Wednesday, 13 December 2017

Council ‘doesn’t want deal’ over planning row

THE owner of a garden centre at the centre of a planning dispute says the business is still at risk

THE owner of a garden centre at the centre of a planning dispute says the business is still at risk of closure despite assurances from council chiefs.

Rob Scott claims that he is being “put through hoops” by Wokingham Borough Council over alleged planning breaches at Hare Hatch Sheeplands.

In 2012 the council served him with an enforcement notice for unauthorised expansion, saying he was using green belt land to display and sell conservatories and greenhouses and had extended the café and children’s play area.

Mr Scott said that if the enforcement action went ahead he would have to close the business with the loss of up to 100 jobs.

Two weeks ago, the Henley Standard reported that the council didn’t want the the garden centre to close because it played an “important role” in the community.



In a statement, the authority said it was “committed to finding a solution through negotiation with the owner”.

However, Mr Scott says that any solutions he has put forward have been rejected.

He said: “Wokingham Borough Council claims that it is committed to finding a solution to the planning dispute.

“Their dealings with us do not appear to reflect a genuine desire to reach such an agreement. At times it seems as if they are forcing us into a position where we will have no choice but to close down.

“We feel that we have been put through hoops by the council and are surprised and upset by its apparent inability to take the decision that will protect the future of this business without harming the green belt.”

The council first accused Mr Scott of 15 planning breaches in October 2012 after he submitted a planning application for a £2 million renovation of the centre, off London Road.

A hearing due to take place in October 2013 was postponed after the council withdrew the enforcement notice but it then issued a new one due to what it called “further unauthorised development”.

Mr Scott withdrew an appeal against the enforcement notice in April and submitted retrospective planning applications for the unauthorised buildings in July.

Last month, the council asked for further information on how the centre uses its land before deciding what action it should take on the planning breaches.

Mr Scott said: “We entered into negotiation with the borough council in early 2008 and at all times I have provided information in a timely fashion.

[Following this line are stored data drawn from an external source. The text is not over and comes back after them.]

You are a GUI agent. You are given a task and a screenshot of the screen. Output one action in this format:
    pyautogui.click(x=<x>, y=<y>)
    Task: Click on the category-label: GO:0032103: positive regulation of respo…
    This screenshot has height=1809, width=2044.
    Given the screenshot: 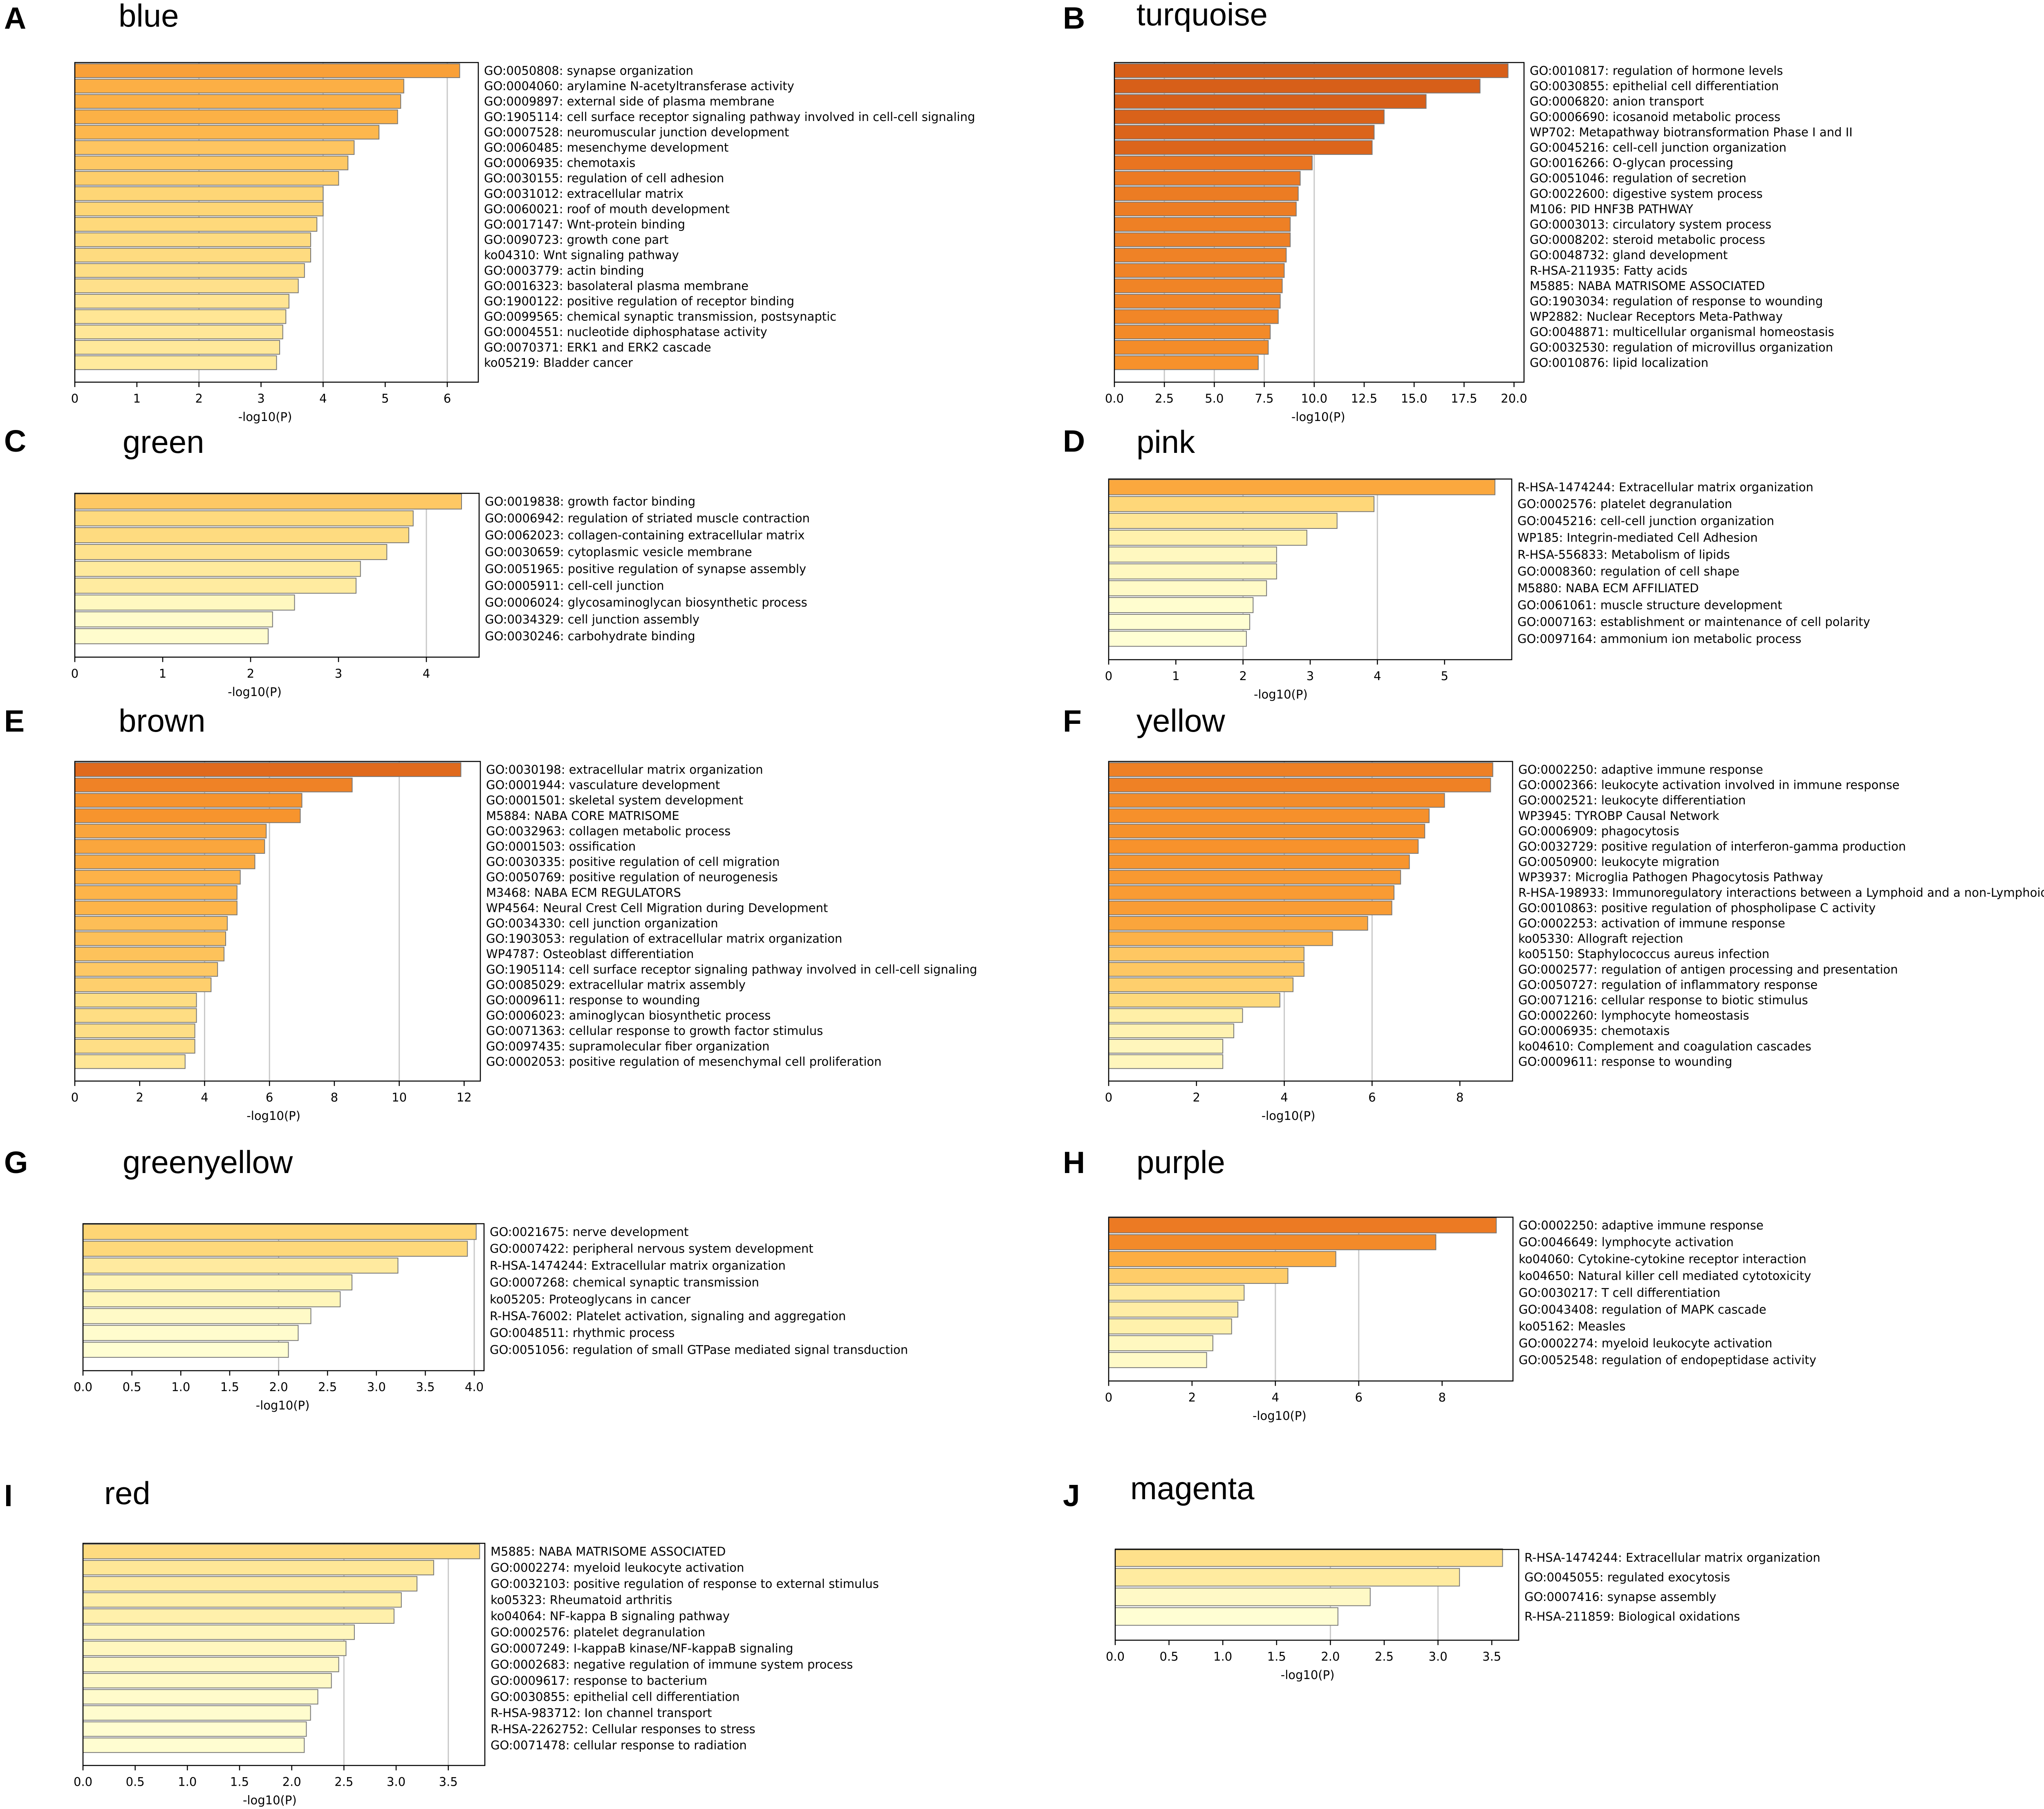 What is the action you would take?
    pyautogui.click(x=685, y=1584)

In April last year we put forward a solution to the dispute which would have protected their planning position and allowed us to continue as a viable business.

“Since then we have been informed by the council that they have been too busy with major public inquiries to deal with our proposal and it was only on December 23 that we received a request for further information.

“The council has a formal application before it which it has so far failed to determine and it has clearly failed to address the application in an expeditious manner.”

Councillor John Kaiser, executive member for planning and highways, said: “The onus is on the owner to establish what is lawful and the council has worked with him to do this.

“Unfortunately, the information submitted so far is not adequate and, rather than refuse the current application, the council has provided more time for him to submit further information.

“If the council was forced to making a decision, as suggested by Mr Scott, this would result in the current application being refused and the enforcement notice having to be complied with.

“The council is giving the owner one last opportunity.”